--- Task ---
According to the Owens Corning plan terms, on what date was the Stock Performance Incentive Plan amended?

--- Text ---
-- start --

Exhibit (10)
                                
                          OWENS CORNING
                                
Long-Term Performance Incentive Plan Terms Applicable to Certain
                       Executive Officers
                                

Set forth below are the Rules and Regulations of the Compensation
Committee, promulgated under the Stock Performance Incentive Plan
as amended on June 15, 1995, that constitute the long-term
performance incentive plan terms applicable to those employees of
the Company and its Subsidiaries who are executive officers of
the Company and whose remuneration for any performance period
hereunder the Committee anticipates would not be deductible by
the Company in whole or in part but for compliance with section
162(m)(4)(C) of the Internal Revenue Code of 1986 as amended
("162(m) Covered Employee"), including members of the Board of
Directors who are such employees.  Such long-term performance
incentive plan terms are hereafter referred to as the "Long-Term
Performance Incentive Plan", the "Plan" or the "LTPIP".

1.   All 162(m) Covered Employees shall be eligible to be
     selected to participate in this Long-Term Performance
     Incentive Plan. The Committee shall select the 162(m)

-- end --

--- Information supplied ---

-- start --

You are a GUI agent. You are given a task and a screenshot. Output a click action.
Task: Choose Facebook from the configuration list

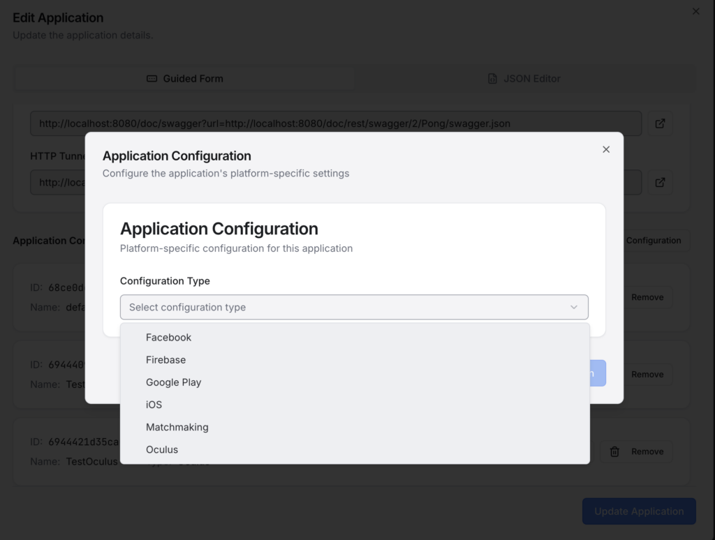(168, 338)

-- end --

--- Exercise solution ---
June 15, 1995.